No treatment related macroscopic findings were observed. Macroscopic findings were seen in animals dosed at 2000 mg/kg and 550 mg/kg. These findings included dark/red discoloration and/or non-collapsing of the lungs. Additionally, dark grey foci in the lungs was observed in one animal dosed at 550 mg/kg. No findings were observed either the other animal dosed at 550 mg/kg bw or in the animal dosed at 175 mg/kg bw.

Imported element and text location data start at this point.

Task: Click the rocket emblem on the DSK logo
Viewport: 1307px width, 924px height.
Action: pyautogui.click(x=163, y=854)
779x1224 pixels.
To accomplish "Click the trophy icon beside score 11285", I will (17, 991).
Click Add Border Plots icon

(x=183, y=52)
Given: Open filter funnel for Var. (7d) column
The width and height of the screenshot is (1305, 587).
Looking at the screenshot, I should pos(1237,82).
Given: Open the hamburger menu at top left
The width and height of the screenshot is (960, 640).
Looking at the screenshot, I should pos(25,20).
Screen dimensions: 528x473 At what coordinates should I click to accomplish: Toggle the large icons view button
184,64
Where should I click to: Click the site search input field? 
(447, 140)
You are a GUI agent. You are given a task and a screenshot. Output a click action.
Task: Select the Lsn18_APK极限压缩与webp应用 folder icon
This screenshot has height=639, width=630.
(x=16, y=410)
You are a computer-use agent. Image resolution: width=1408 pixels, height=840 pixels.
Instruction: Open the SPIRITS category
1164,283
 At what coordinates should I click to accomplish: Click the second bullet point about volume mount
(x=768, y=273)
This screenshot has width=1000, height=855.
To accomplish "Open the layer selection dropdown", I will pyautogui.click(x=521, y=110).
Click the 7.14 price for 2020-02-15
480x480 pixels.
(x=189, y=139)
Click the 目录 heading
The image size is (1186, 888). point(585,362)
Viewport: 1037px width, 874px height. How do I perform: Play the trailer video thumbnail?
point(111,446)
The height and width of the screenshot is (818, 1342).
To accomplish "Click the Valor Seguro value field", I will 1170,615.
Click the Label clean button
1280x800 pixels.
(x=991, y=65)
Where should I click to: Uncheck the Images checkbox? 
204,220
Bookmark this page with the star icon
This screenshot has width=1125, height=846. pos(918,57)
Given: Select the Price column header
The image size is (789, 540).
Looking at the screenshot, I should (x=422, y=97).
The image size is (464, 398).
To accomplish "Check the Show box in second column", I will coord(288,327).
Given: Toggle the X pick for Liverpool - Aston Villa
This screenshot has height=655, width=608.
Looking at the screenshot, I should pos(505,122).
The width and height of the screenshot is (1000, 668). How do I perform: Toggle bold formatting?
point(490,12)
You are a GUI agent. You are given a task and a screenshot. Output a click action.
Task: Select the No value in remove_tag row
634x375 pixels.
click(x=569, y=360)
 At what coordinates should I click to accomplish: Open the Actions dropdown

Any other information on results incl. tables

Table 2. Acute oral toxicity of the test substance in the rat, application scheme and mortality data

Dose (mg/kg body weight)	Volume given (mL/kg body weight)	Survival
2000	10	Killed on day 1
550	10	Survived
2000	10	Found dead (day 2)
550	10	Found dead (day 2)
175	10	Survived
550	10	Survived

Applicant's summary and conclusion

Interpretation of results:

Category 4 based on GHS criteria

Conclusions:

Under the conditions of this study performed in compliance with GLP and following the OECD 425 guideline, the acute oral median lethal dose (LD50) of the test subtance was calculated to be 550 mg/kg bw in female RjHan:WI rats.

Executive summary:

In the study performed in compliance with GLP and following the OECD 425 guideline a single oral (gavage) dose was administered followed by a 14 day observation period. The animals were fasted overnight prior to treatment. Animals were weighed before dosing and food was returned 3 hours after dosing. Single animals were dosed sequentially at no less than 24 hour intervals. The time intervals between dosing were determined by the onset, duration and severity of toxic signs. Limit test was not performed. The starting dose of the main test was 2000 mg/kg. Surviving animals were observed individually after dosing at 30 minutes, 1, 2, 3, 4 and 6 hours post treatment and once each day for 14 days thereafter. Body weight was measured on Day -1 and just before treatment and weekly after. All surviving animals were examined macroscopically at the end of the study.

Test substance caused mortalities at 2000 mg/kg bw (2/2) and at 550 mg/kg bw (1/3). No deaths occurred in any animals treated at 175 mg/kg bw. Clinical signs including decreased activity, prone position, incoordination, lateral position and hunched back were observed in both animals treated at 2000 mg/kg bw. Additionally, one animal dosed at 2000 mg/kg showed decreased body temperature and noisy respiration. Clinical signs were also observed in animals treated at 550 mg/kg bw. These included decreased activity (3/3), incoordination (3/3), hunched back (2/3), piloerection (2/3), lateral position (2/3) and decreased body temperature (2/3). No clinical signs were observed in the animal dosed at 175 mg/kg. Body weight and body weight changes of the surviving animals during the study showed no indication of a treatment-related effect. No treatment related macroscopic findings were observed in this study.

Under the conditions of this study, the acute oral median lethal dose (LD50) of the test substance was calculated to be 550 mg/kg bw in female RjHan:WI rats.